Sunday, December 23, 2012

walk with me

I love to walk.  I walk a lot.  When I have to get someplace in the city, I walk.  But after a few days in NH (where I tend to just hop in the car) I needed to get outside, get moving, get chilly.  So I took a walk.

I began with a purpose.  There's a reliable oyster-mushroom-producing-tree about a mile from my parents' house.

En route, I noticed other edibles.  Some still available,


 

others not.

As I left the road and headed into the woods, my focus turned from edible plants to the things a New Englander takes for granted:

uneven stone walls leading through an oak forest;

ground pine and partridge berry;

lichen and pine needles to remind you the air is clean and the soil acidic;

moss and oak, oak and moss;

the last light of the day illuminating tenacious beech leaves.

It was almost dark when I got back to the house.  I love the woods of Pennsylvania, but they're not the same.  Not like home.

























5 Comments:

At December 23, 2012 at 8:19 PM , Blogger Frank said...

They aren't the same are they. Thanks for the walk :-)

 
At December 24, 2012 at 3:39 AM , Anonymous Leda Meredith said...

Beautiful - thanks for taking us along! Those partridge berries are edible, although not an especially choice ingredient.

 
At December 24, 2012 at 8:17 AM , Anonymous Zoe said...

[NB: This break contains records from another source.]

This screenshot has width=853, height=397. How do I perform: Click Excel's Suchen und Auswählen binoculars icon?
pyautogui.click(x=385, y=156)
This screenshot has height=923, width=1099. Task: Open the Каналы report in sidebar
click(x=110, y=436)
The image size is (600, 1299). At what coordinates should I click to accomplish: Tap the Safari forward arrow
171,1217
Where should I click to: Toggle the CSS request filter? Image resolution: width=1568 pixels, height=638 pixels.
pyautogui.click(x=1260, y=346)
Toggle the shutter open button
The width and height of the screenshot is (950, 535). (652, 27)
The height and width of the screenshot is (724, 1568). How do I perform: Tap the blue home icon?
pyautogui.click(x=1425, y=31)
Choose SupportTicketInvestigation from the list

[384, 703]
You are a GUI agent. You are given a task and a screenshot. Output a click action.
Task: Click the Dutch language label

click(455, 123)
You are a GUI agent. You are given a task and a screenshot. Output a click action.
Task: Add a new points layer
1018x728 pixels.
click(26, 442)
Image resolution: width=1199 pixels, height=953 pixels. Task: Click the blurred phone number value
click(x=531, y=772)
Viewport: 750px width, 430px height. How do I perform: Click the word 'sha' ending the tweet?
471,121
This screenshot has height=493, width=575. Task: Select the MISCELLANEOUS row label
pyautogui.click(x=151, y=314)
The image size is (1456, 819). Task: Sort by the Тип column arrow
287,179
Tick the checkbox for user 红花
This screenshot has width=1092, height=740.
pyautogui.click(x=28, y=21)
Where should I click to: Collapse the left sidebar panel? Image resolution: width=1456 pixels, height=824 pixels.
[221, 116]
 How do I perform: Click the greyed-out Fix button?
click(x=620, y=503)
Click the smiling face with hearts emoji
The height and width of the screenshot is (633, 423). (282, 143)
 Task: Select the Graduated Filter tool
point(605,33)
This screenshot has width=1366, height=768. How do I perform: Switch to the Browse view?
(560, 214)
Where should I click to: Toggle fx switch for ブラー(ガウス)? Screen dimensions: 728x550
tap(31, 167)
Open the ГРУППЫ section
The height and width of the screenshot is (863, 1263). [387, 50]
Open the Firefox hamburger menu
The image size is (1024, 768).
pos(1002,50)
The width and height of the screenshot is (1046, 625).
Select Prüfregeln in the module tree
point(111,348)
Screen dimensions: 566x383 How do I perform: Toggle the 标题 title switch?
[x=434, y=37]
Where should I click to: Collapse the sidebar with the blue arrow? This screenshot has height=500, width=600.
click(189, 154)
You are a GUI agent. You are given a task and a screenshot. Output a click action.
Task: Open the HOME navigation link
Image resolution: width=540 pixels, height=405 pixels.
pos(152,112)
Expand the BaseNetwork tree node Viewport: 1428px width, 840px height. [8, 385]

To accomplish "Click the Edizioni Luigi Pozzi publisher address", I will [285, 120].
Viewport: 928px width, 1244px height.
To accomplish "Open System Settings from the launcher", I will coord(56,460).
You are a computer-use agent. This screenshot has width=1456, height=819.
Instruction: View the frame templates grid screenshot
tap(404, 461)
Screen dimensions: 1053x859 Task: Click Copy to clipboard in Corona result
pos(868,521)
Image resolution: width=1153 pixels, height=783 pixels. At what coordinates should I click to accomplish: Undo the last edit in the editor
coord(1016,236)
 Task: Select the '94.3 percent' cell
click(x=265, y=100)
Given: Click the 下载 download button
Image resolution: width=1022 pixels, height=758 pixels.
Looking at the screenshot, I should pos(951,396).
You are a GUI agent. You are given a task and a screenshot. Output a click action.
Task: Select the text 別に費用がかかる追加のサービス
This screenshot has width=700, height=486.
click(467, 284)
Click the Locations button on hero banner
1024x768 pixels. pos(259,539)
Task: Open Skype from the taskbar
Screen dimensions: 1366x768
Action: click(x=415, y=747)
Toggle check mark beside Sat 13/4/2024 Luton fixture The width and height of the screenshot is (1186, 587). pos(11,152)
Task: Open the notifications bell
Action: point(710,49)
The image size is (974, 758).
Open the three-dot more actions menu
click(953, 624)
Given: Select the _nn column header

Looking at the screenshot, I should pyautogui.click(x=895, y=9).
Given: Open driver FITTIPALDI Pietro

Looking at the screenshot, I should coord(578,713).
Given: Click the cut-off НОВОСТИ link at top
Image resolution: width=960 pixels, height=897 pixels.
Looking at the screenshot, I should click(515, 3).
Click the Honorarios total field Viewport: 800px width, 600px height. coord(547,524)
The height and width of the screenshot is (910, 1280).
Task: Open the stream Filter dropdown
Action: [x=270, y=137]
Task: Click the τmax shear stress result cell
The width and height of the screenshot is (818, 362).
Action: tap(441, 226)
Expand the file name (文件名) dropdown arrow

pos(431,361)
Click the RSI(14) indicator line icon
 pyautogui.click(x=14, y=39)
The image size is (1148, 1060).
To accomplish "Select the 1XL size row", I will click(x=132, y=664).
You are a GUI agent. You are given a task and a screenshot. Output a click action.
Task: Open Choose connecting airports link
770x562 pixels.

Tis the season to notice and enjoy all these quiet forest details. I have been going back and forth from PA to VT over this past year, and at each transition am struck by the difference in the woods... the pointed firs up north, the brighter and more open hardwood forest here. It is always exciting to be in a slightly difference ecosystem than what one is used to. Hope you have a wonderful winter, Ellen.

 
At December 24, 2012 at 1:35 PM , Anonymous Charles Y. said...

Yes, Rhode Island is similar, and it has many beautiful places to walk too. What do you use the sumac for? Happy Holidays and thanks! :)

 
At December 24, 2012 at 4:10 PM , Blogger Ellen Zachos said...

Leda, of course, you're right about the partridge berry. They're just not tasty enough to stay on my radar. But if I were starving... And Charles, the sumac berries make a tart juice that can be drunk like lemonade, made into jelly, or combined w/rum for an adult beverage. : )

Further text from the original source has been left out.